In keeping with Dee’s column a few weeks ago. May is National Mental Health Awareness month!
I don’t know about you but being cooped up during COVID and during a tumultuous election year, with a BIG LIE and followed by an insurrection really left me an emotional wreck. I was stuck to the news channels and to social media A LOT!
Hey I work in the news biz but even I know that every once in a while you need to pull the plug. Shut off social media. Turn off the TV. Unplug from technology and take some time to be outdoors, meditate or read a book. We all need to look inward every once in a while. We need “ME” time to recharge and rejuvenate.
It’s okay to take a break. It’s okay to let a call go to voicemail. It’s okay to be lazy for a day. It’s okay to not be in work mode 24/7/365. It’s okay to care for yourself in the same way you do for others. Your body and mind need to be still sometimes.
I’ve been a non-stop caregiver for more than a year and at times it was hard to find the right balance between caring for my parents, working remotely and finding some down time. Add to that CDC suggestions (that are now currently changing as frequently as people should change their undergarment WHICH SHOULD BE OFTEN) and social distancing rules for the past year, it is understandable to be a bit off-mood.
Little by little I’ve found out how to carve out some time for myself on a daily basis. Take the dogs for a walk. Take a power nap right after lunch. There are ways to slow down, make time to do the things you enjoy and still be productive at work and at home.

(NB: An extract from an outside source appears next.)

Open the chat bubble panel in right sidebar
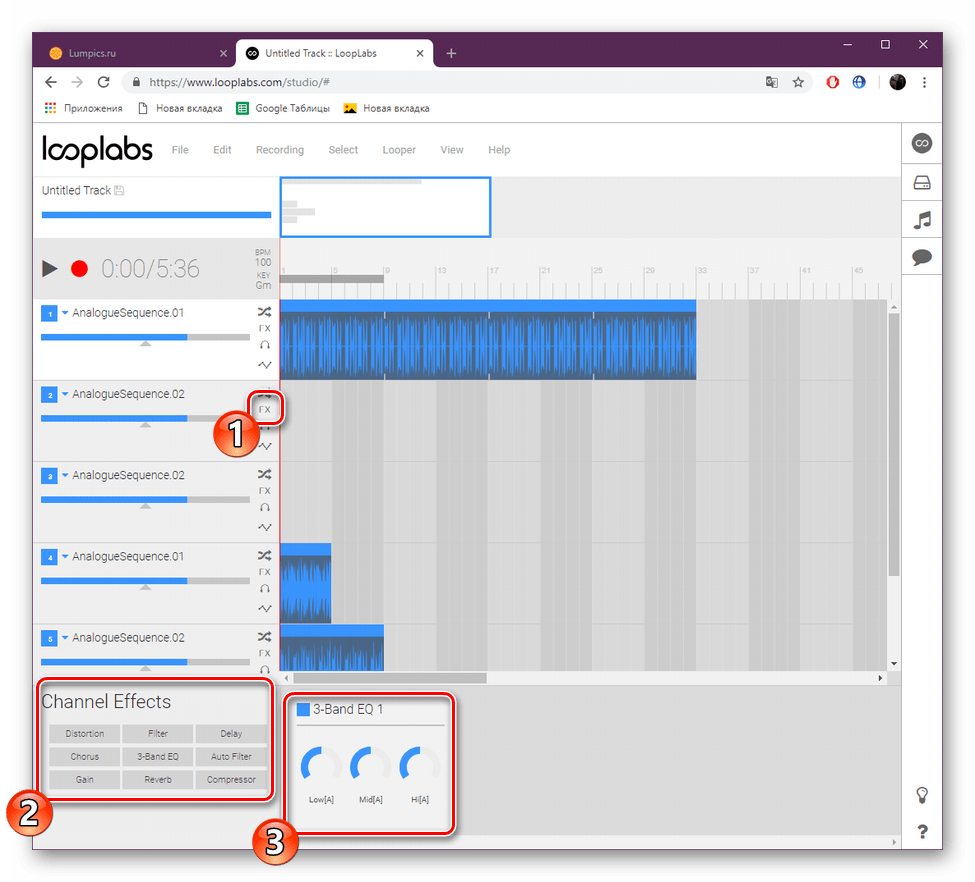Image resolution: width=975 pixels, height=882 pixels. (921, 256)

This past Friday afternoon, I dusted off my bicycle, filled the tires with air and pedaled down the road. I think it was the first time in about three years that I rode my bike, a hobby I used to enjoy much more frequently. I rode down the street, headed down a slight incline and around the block and was making my way back home after a 20 minute ride. Granted I nearly died as I tried to pedal back up the incline (mini-hill that felt like a mountain) toward my house. I shifted gears and pedaled away until I nearly passed out.
Saturday morning my legs were sore and my quads were burning. I pulled out the lawnmower and pushed that sucker across
the yard. My front yard has a steep incline and between the bike ride and the lawn cutting I thought my legs were going to fall off. Giving my legs a rest, I spent most of Sunday giving my arms a workout by getting Mom’s garden replanted, cleaning the bunny cage and raking up the last of the leaves in the yard.

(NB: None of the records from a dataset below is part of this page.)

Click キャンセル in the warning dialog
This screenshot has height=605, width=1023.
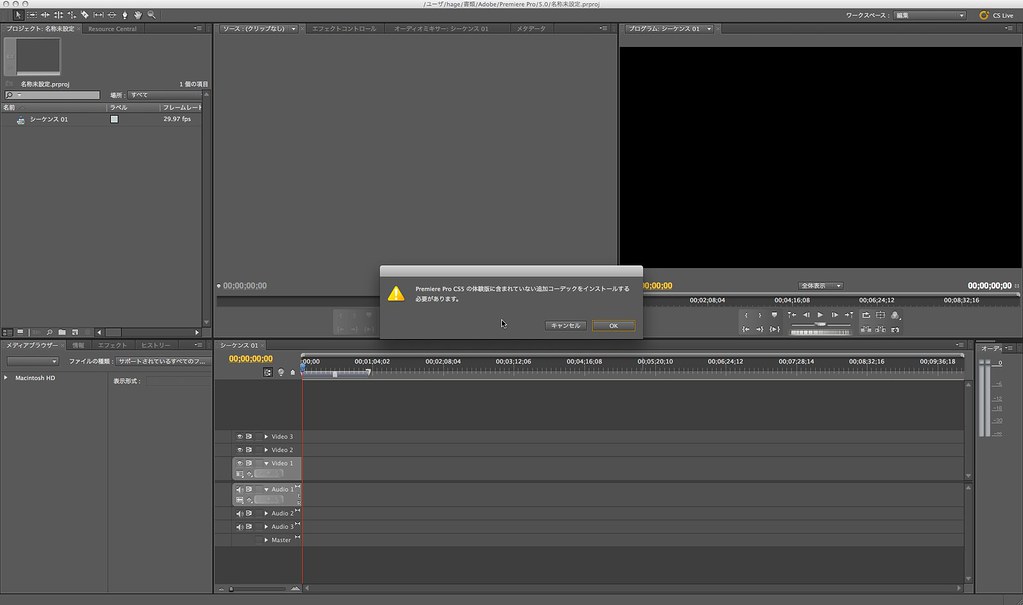tap(565, 326)
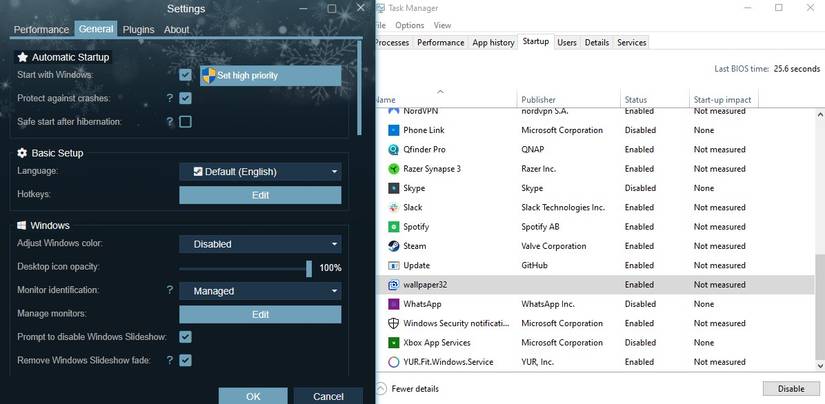Click the Steam icon in startup list
Viewport: 825px width, 404px height.
coord(394,246)
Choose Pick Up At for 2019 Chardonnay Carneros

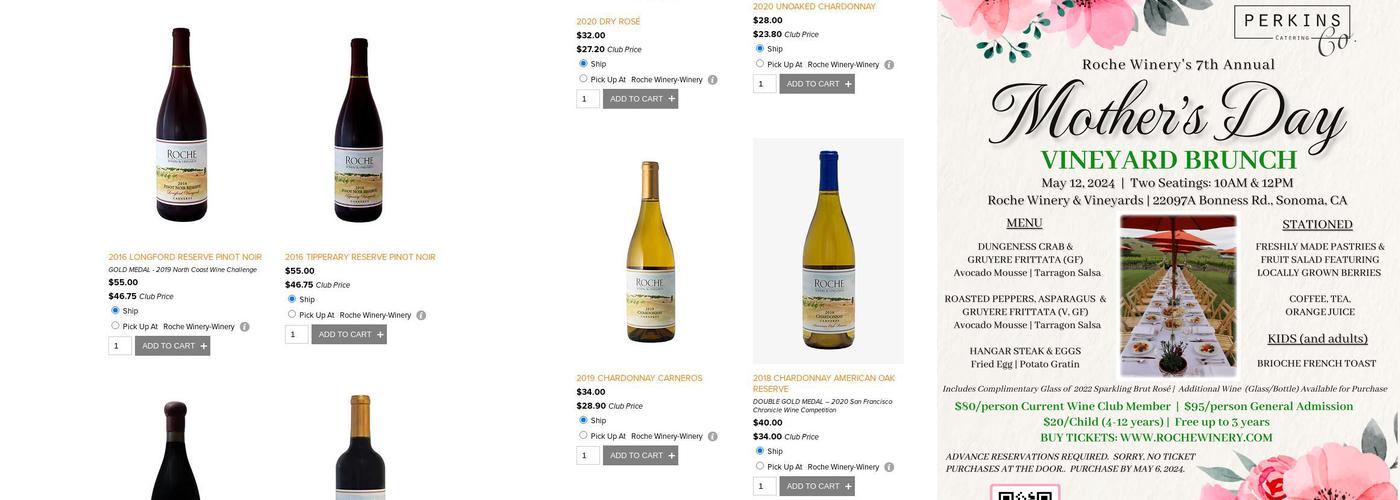(583, 436)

The common denominator in all these activities is that I was disconnected from the World Wide Web, the news, political drama and a barrage of stressful information. The information superhighway is great, but being disconnected and diving into hobbies that help you re-connect to yourself and your soul is just as important.
It’s great to watch the news and be informed, but you shouldn’t be glued to the TV, Facebook, or You Tube every second of every minute of every day. Take it from someone who actually works in the media industry, every now and then you need to switch the channel!
If you are going to watch TV, check out a comedy show every now and again. Watch a game show and challenge your brain cells.
Also pick your “ME” time and stick with it. For example it is rare for me to answer my cell phone on a Sunday even if it’s in my pocket. Sunday is 100 percent for me!
Don’t bother calling my cell or my house between 8-10 p.m. on weekdays (unless it is an emergency, of course) because that is movie time with Mom.
If you call me before 8 a.m. on weekdays or 10 a.m. on weekends, it will likely go to voice mail because I am either still sleeping or out walking my dogs.
Take little steps each day to give yourself a mental health boost by doing what you love. It will enhance your mood and spirit.